ViVE 2024: Veradigm buys ScienceIO in $140M deal to build out healthcare AI solutions

LOS ANGELES—Healthcare data and tech company Veradigm is picking up ScienceIO in a $140 million deal to build out large language models for healthcare.

The health IT company, previously known as Allscripts, provides electronic health record (EHR) technology for ambulatory providers along with analytics, population health, patient engagement and revenue cycle management services. The company also provides tech and data solutions for the payer and biopharma markets.

The acquisition was approved by Veradigm's board and is expected to close "as promptly as practicable," the company said in a press release.

The deal will be funded through cash on hand. Approximately $44 million of the purchase price is deferred, payable in installments on each of the first three anniversaries of the closing date.

ScienceIO, founded in 2019, specializes in AI foundation models for healthcare. ScienceIO says it uses AI to help healthcare providers and payers organize large amounts of patient data, improve workflows and deliver better patient outcomes. The company's AI models can be use for diverse healthcare use cases including patient anonymization, record linkage, information extraction, summarization and predictive analytics.
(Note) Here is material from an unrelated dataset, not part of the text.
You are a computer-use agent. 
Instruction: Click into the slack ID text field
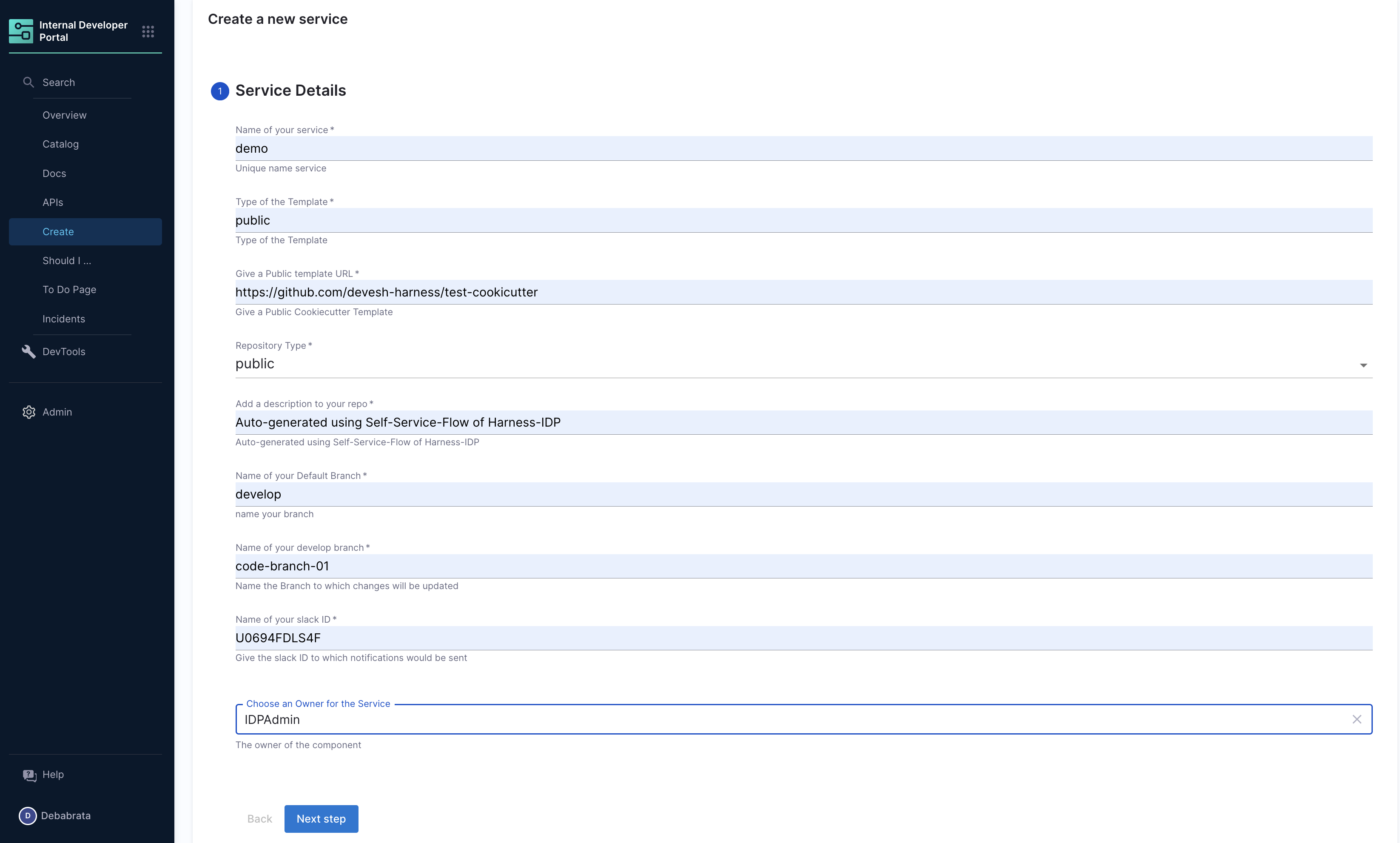[x=803, y=638]
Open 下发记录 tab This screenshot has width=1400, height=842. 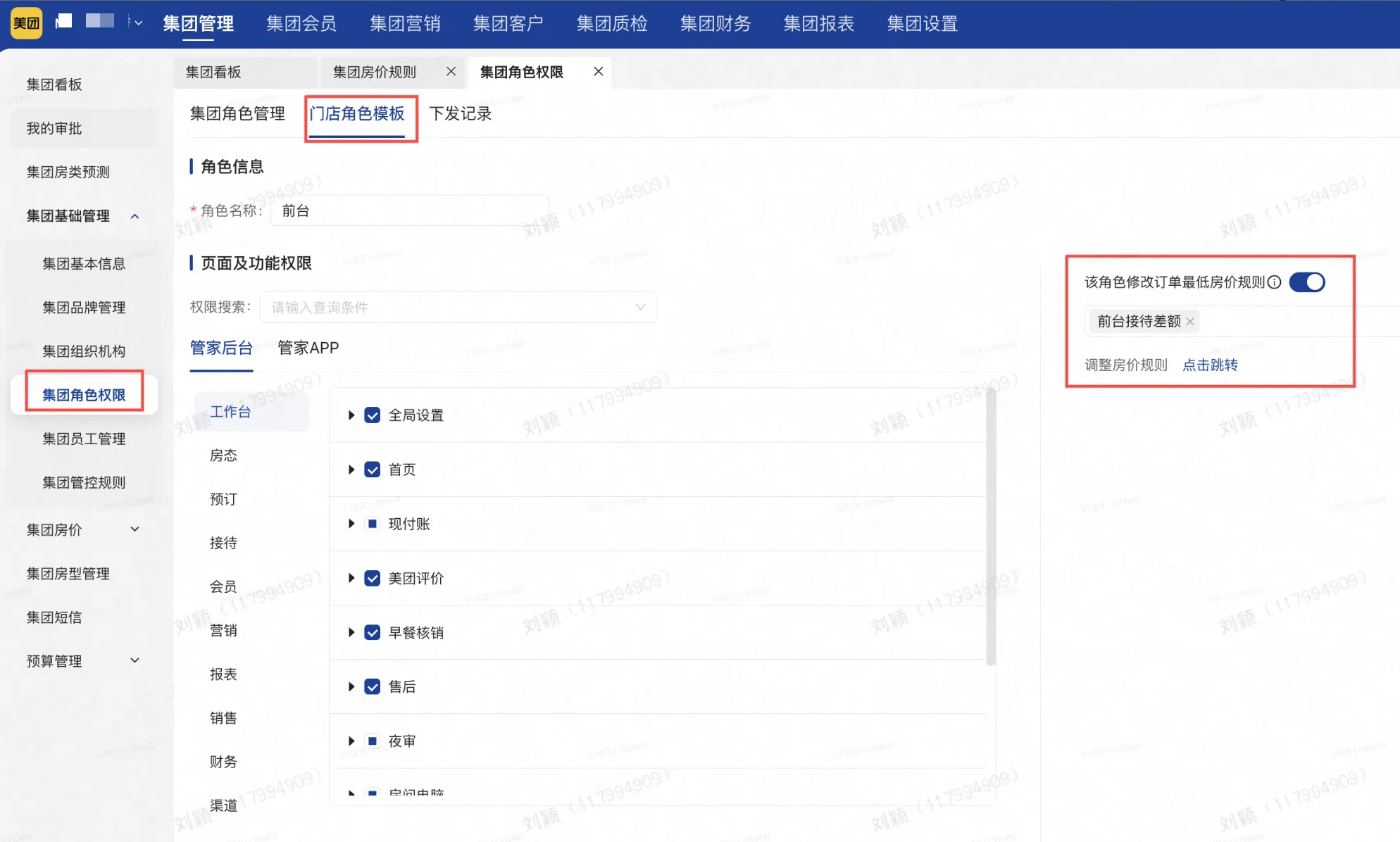[x=460, y=114]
The startup emerged from stealth in 2021 armed with $8 million in seed funding. In 2022, ScienceIO was tapped to be one of four companies to participate in May Clinic's AI startup program, called Mayo Clinic Platform_Accelerate, that aims to help AI-based startups get market-ready,

Veradigm plans to use the company's platform to create its own proprietary large language models on its own massive data set, which includes 400,000 providers and more than 200 million patients.

"This acquisition is a natural next step in the strategy our board has been focused on over the past year to drive continued growth across our business units and create outsized value from the data and analytics of our existing business, while maintaining our healthy balance sheet and strong cash position," Greg Garrison, executive chairman of the Veradigm board, said in a statement.

The acquisition of ScienceIO positions Verdaigm "at the center of the largest platform shift in healthcare as the industry becomes increasingly focused on value-based care while also reducing administrative burden," Garrison said.

With ScienceIO's AI capabilities, Veradigm plans to fast-track new features across its business segments, including provider, payer and life sciences businesses, to improve customer experience and enhance outcomes, the company said.

The move also will give Veradigm a boost in the healthcare data intelligent market.

"Joining Veradigm aligns with ScienceIO’s mission to better serve patients and healthcare professionals with the help of responsible AI," said Will Manidis, ScienceIO CEO, in a statement.

Yin Ho, M.D., Veradigm’s interim CEO, said the acquisition accelerates Veradigm's growth strategy.

“Veradigm has built one of the most unique and valuable assets in the healthcare industry: a large-scale, high-quality data set that spans providers, payers and life sciences companies. By building on our existing partnership and fully integrating ScienceIO’s AI platform, we will be able to extract greater and more accurate insights from this data set and build an AI center of excellence to empower Veradigm’s portfolio across all of our business units with market-leading capabilities," Ho said in a statement.

Veradigm aims to provide "highly differentiated and advanced products to provider, payer and life sciences customers" while also positioning Veradigm as a "higher-margin technology and data products company poised for future growth and value creation," Ho said.

Ho stepped in as interim CEO in December after the board requested top executives former CEO Richard Poulton and former Chief Financial Officer Leah Jones to step down from their roles. 

Lee Westerfield was tapped as interim CFO.

Concurrently, Veradigm is facing a potential delisting from Nasdaq due to delayed financial reporting.

The company said Tuesday that it will not file its annual report for 2022 or quarterly reports for the first, second and third quarters of 2023 by Feb. 27, the deadline that Nasdaq set back in December.

"The company anticipates it will receive a delisting notice from Nasdaq on February 28, 2024, and that its common stock will be suspended from trading on The Nasdaq Global Select Market while Nasdaq proceeds with delisting," executives said in a press release.

Veradigm said it is "working diligently" to file its required financial statements. The company previously said it was unable to complete the filings as a result of internal control failures stemming from accounting processes and a software tool the company implemented to comply with Financial Accounting Standards Board requirements.

The company also announced that its board unanimously adopted a limited duration stockholder rights plan in anticipation of notification from Nasdaq that it will suspend trading in the company’s stock.